We were working with this charter school to develop an amazing new campus on some hilly acreage next to a lake – a perfect setting for their environmental theme. Our Nonlinear solution for this new campus was one of our best, but that’s a story for another day.
While we worked on solving the bigger issues (eg, how to pay for everything while keeping it carbon neutral), I looked at the campus access. What troubled me was all the wasted energy for moving those 720 million pounds uphill every year …

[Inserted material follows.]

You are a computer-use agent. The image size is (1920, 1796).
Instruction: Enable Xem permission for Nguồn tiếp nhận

A Surprising Environmental Cost
This school would be no different than most in how its 500 students came to the campus and later went home – in cars. Every day, twice a day, a car would come to the campus for each student, and the school year lasted about 180 days. Since the average car in the U.S. weighs two tons (4,079 pounds, to be precise), a little math added that up to 720 million pounds of steel and glass annually climbing that hill by the lake. I suppose we could have calculated the gasoline consumption, but the point was to consider the waste and try to reduce it.
Of course, we came up with obvious ideas such as ride-sharing, bicycle use, electric cars, home schooling (not really an option, but admittedly no wasted transportation), and my favorite – walking.

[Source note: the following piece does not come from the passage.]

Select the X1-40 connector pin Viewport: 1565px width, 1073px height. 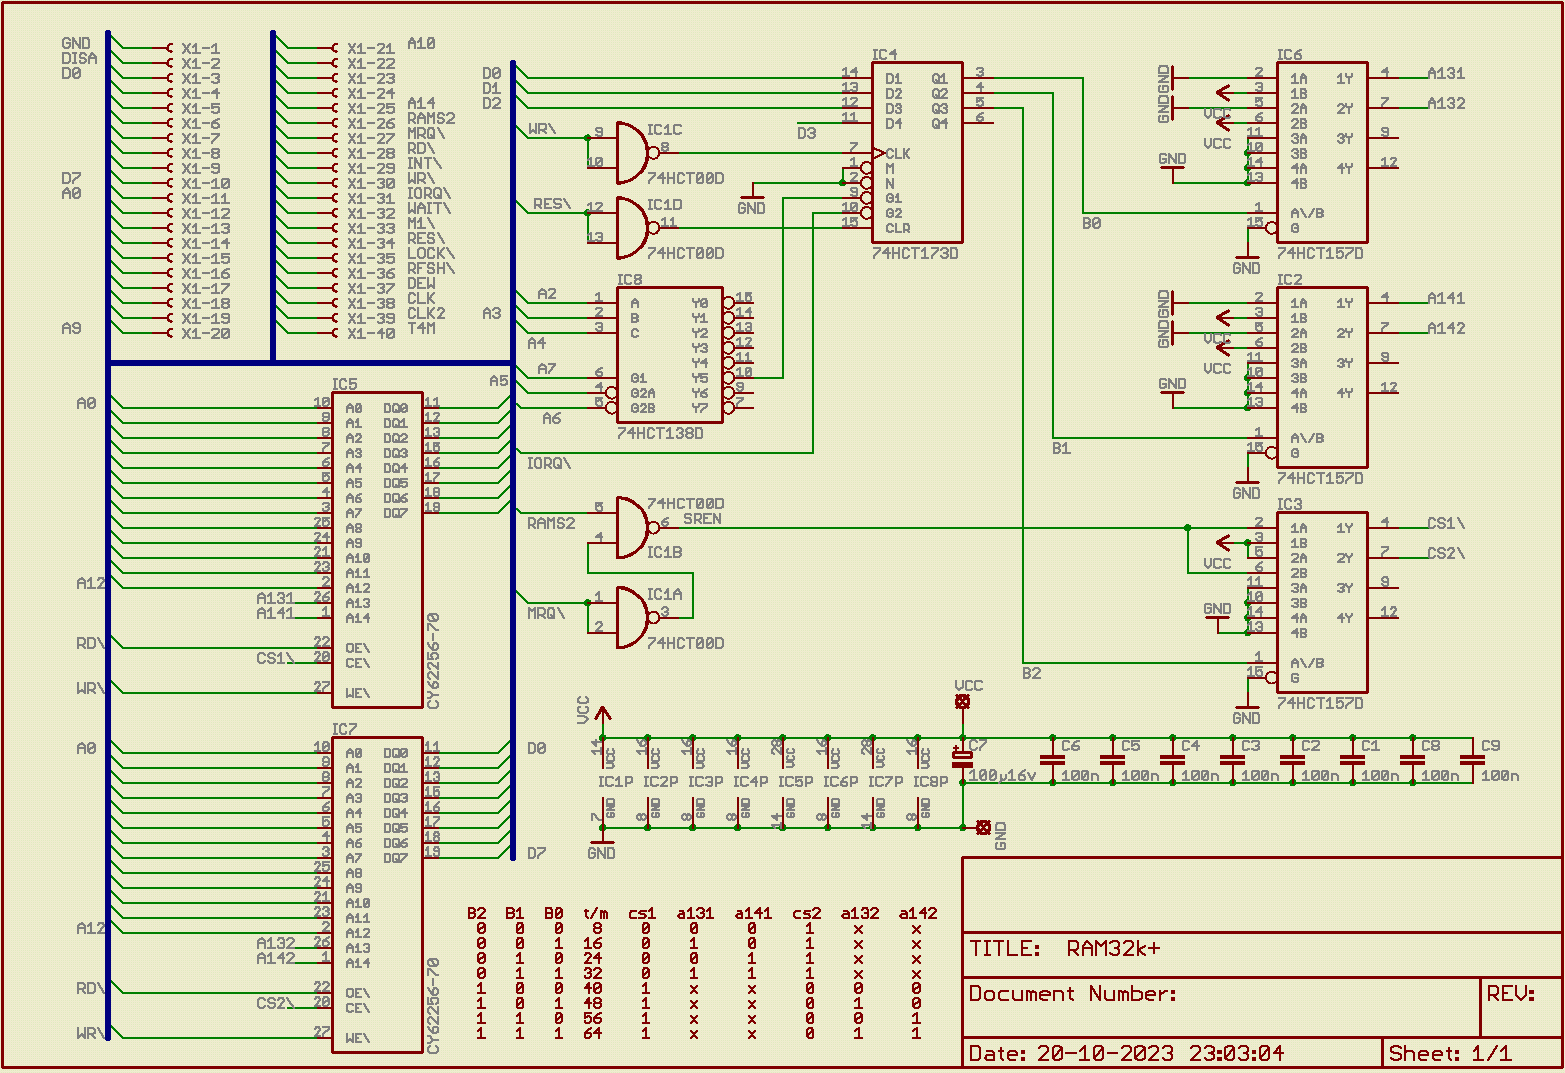pos(370,334)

The fun idea, though, involved the hill and the lake, in a mildly practical but very educational solution.
An Unusual (and Educational) Solution
After each car had climbed the hill, which was about 20 feet above the lake level, it would roll onto a simple platform connected to a hydraulic cylinder. Simply using gravity, the two-ton car would be gently lowered about two feet, which in turn would generate enough power to draw water up from the lake via a system of pumps.
That water would be detained in a series of ever-higher reservoirs. Then, during the course of the school day, a small stream of water (inside a pipe) would flow back into the lake, turning a micro-hydroelectric generator. Why not? The cars were going to climb that hill anyway.
During all of this, the water would never be contaminated or heated (making its return to the lake completely neutral) – the water would serve only as a moving weight; a transference of potential energy into a poised/stored position before gravity returned it to the lake while generating electricity.
Our system was a similar concept to the “Run of River” hydroelectric scheme (as pictured here), but using lake water and a system of pumps to lift it up, instead of diverting an already flowing water source.
The amount of generated electricity would be quite small, actually, but the educational value would be significant.
Sadly, due to local politics, that school ultimately decided to close and return their charter before we could develop the campus or the cool micro-hydroelectric system. Damn.
But I still like the idea of our little system using gravity and water to steal energy from those 720 million pounds of steel and glass.